Son örnek ise Elbistan Cezaevi’nden. 57 yaşındaki Muhammed Emir 2 Eylül günü Corona Virüs nedeniyle kaldırıldığı hastanede yaşamını yitirdi. 28 yıldır zindanda olan ve tahliyesine 2 yıl kalan Muhammed Emir ne yazık ki devletin siyasi tutsaklara yönelik bilinçli ihmalinin son kurbanı oldu. Rojava’nın Afrin kentinde doğup büyüyen Muhammed Emir, neredeyse ömrünün yarısını zindanda geçirdi. Halkını sevmek ve özgürleşmesini sağlamak adına hiçbir bedel ödemekten çekinmeyen bu büyük Kürt yurtseveri, 30 yıllık cezasını bitirmeye 2 yıl kala maalesef devletin ihmali sonucu yaşamını yitirdi.

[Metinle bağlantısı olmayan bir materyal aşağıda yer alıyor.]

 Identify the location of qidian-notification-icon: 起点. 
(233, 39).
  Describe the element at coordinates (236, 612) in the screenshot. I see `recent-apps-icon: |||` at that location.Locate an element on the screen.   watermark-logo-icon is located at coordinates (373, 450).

Üstelik basına yansıyan haberlere bakılırsa Elbistan Cezaevi başta olmak üzere pek çok cezaevinde Corona Virüs salgını oldukça yaygınlaşmış. Muhammed Emir’in dışında Elbistan Cezaevi’nde 35 siyasi tutsağın testlerinin pozitif çıktığı ve bu insanların hastaneye götürülmeden kaldıkları koğuşta karantina adı altında tecritte tutuldukları belirtiliyor. Silivri, Şakran, Tarsus, Hilvan, Van başta olmak üzere pek çok cezaevinde yüzlerce siyasi tutsağın salgına yakalandığı yansıyor basına. Bu insanları bırakmamak, tedavi etmemek, zindan koşullarında iyileştirmelere gitmemek, tam tersine baskıları arttırmak ve tutsakların salgından korunmaları için gerekli imkanları kendilerine sunmamak tam bir toplu katliam girişimidir.

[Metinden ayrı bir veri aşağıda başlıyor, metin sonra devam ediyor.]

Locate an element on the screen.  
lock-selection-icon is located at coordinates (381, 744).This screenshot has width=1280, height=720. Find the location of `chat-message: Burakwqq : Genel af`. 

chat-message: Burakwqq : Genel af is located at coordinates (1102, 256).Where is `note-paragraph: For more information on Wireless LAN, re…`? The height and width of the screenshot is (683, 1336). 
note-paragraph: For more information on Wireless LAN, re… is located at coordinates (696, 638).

İnsan tüm bunları okuyup duydukça böyle bir ülkede yaşamaktan utanç duyuyor ve ülkeyi bu hale getirenlere lanet okuyor. Bunu ülkeyi terk etme istemi, çağrısı ya da çaresizlik olarak ele almamak gerekiyor. Tam tersine bu durumdan utanç duymazsak, bizi, bu ülkeyi bu hale getirenlere lanet etmezsek durumun vahametini görmemiş olacağız. Çünkü normal görülecek ve kabullenilecek bir durum yok ortada. Böyle bir ülkede yaşamaktan utanç duymak, bu ülkeyi bu durumdan çıkarmak için mücadele etmeyi getirir. Ülkesini utanılacak noktadan çıkarmayı gerektirir. Ülkeyi bu hale getirenlere karşı mücadele etmeyi ve bu utanç durumuna son vermeyi gerektirir. O açıdan utanç devrimci bir duygudur ve doğru anlamlandırılırsa güçlü bir mücadelenin en sağlam zeminidir.